For week of Sept. 24:

This week our weather will be just right for fall gardening. What are you waiting for?

* Now is the time to plant for fall. The warm soil will get these veggies off to a fast start.

* Keep harvesting tomatoes, peppers, squash, melons and eggplant. Tomatoes may ripen faster off the vine and sitting on the kitchen counter.

* Compost annuals and vegetable crops that have finished producing.

* Cultivate and add compost to the soil to replenish its nutrients for fall and winter vegetables and flowers.

* Fertilize deciduous fruit trees.

* Plant onions, lettuce, peas, radishes, turnips, beets, carrots, bok choy, spinach and potatoes directly into the vegetable beds.

* Transplant cabbage, broccoli, kale, Brussels sprouts and cauliflower as well as lettuce seedlings.

* Sow seeds of California poppies, clarkia and African daisies.

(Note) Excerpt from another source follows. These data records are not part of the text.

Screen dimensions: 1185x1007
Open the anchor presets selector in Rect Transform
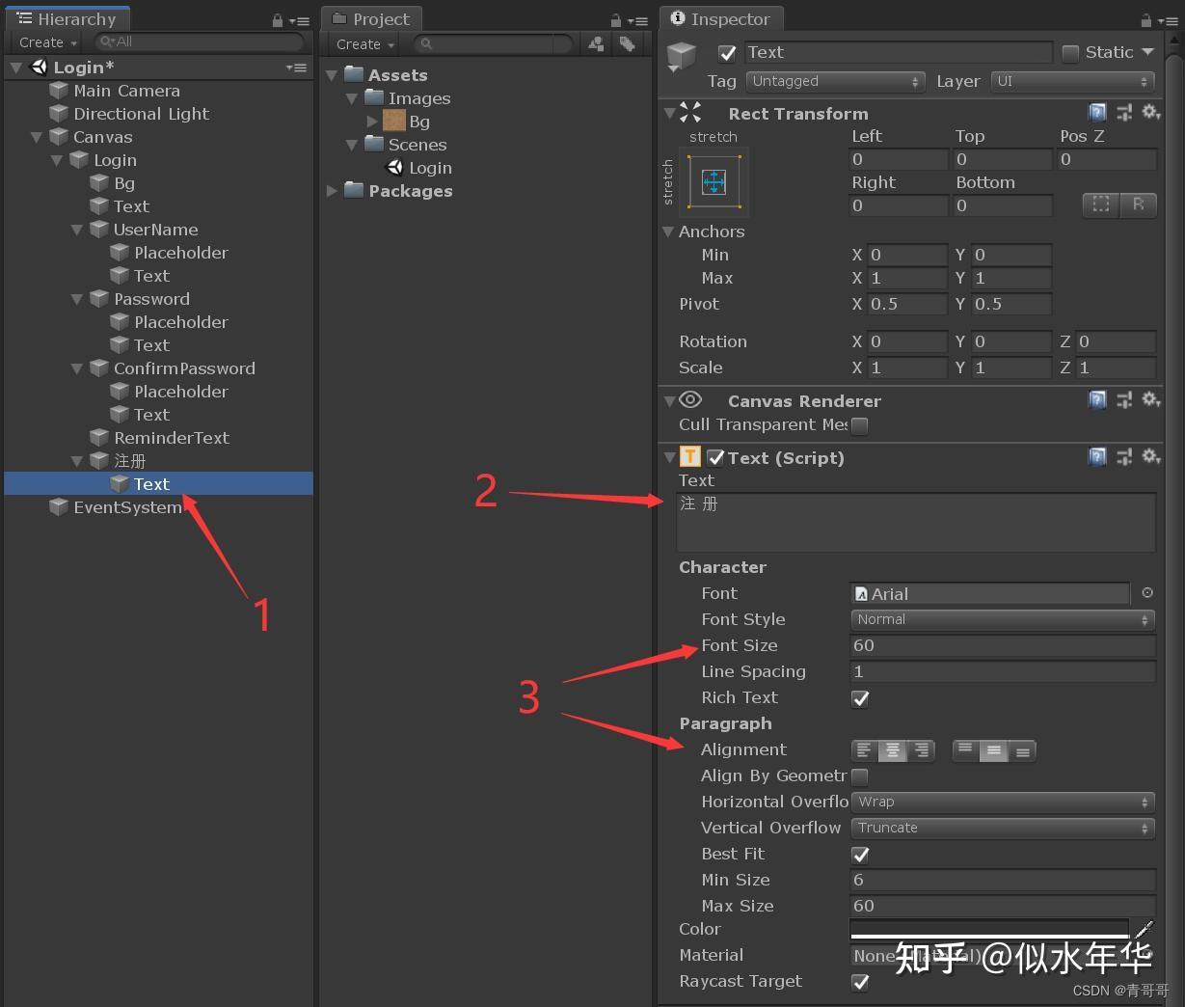coord(714,181)
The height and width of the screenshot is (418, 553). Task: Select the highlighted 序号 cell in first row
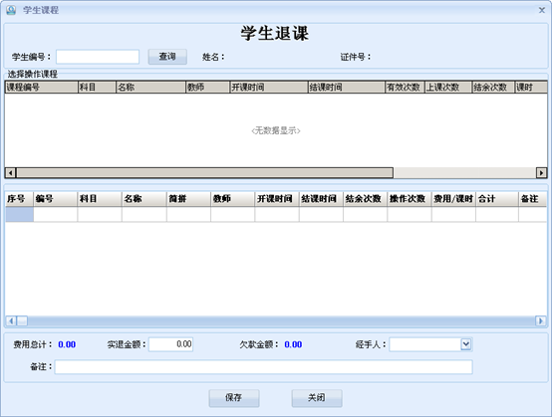pyautogui.click(x=19, y=214)
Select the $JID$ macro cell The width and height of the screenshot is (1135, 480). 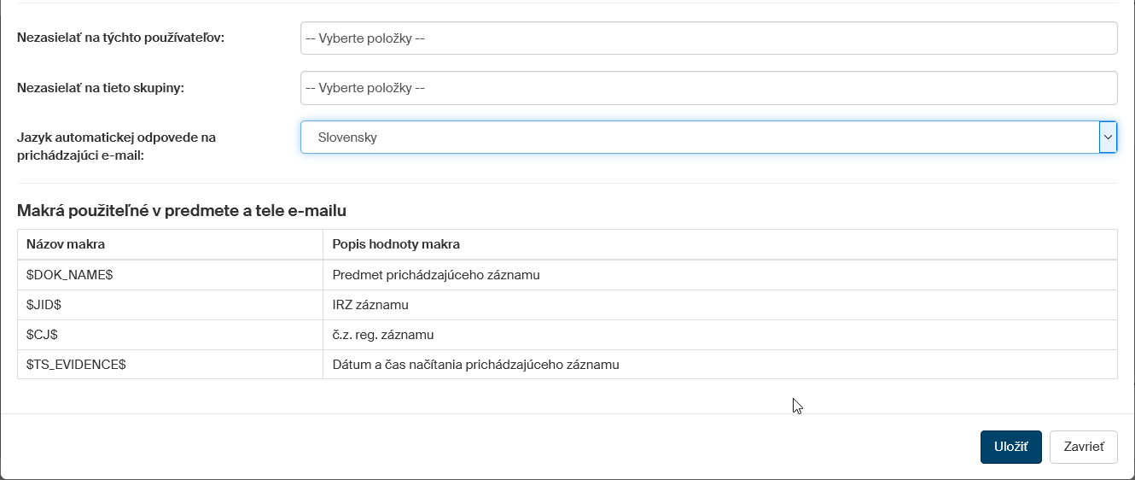click(44, 305)
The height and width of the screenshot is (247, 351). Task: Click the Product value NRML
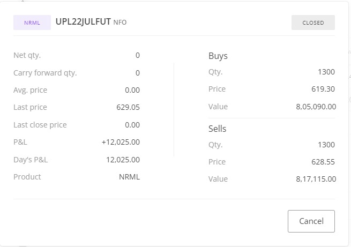(129, 177)
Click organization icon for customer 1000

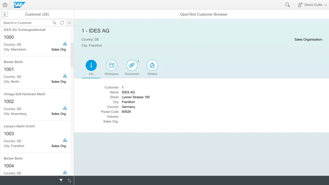click(x=65, y=44)
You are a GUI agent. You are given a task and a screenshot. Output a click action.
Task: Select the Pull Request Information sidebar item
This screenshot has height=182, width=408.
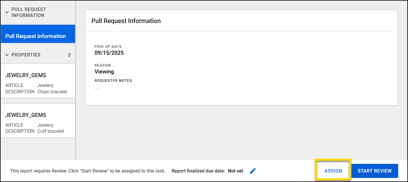(x=38, y=36)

* Transplant cool-weather annuals such as pansies, violas, fairy primroses, calendulas, stocks and snapdragons.

* Divide and replant bulbs, rhizomes and perennials. That includes bearded iris; if they haven’t bloomed in three years, it’s time to dig them up and divide their rhizomes.

* Dig up and divide daylilies as they complete their bloom cycle.

* Divide and transplant peonies that have become overcrowded. Replant with “eyes” about an inch below the soil surface.

* Late September is ideal for sowing a new lawn or re-seeding bare spots.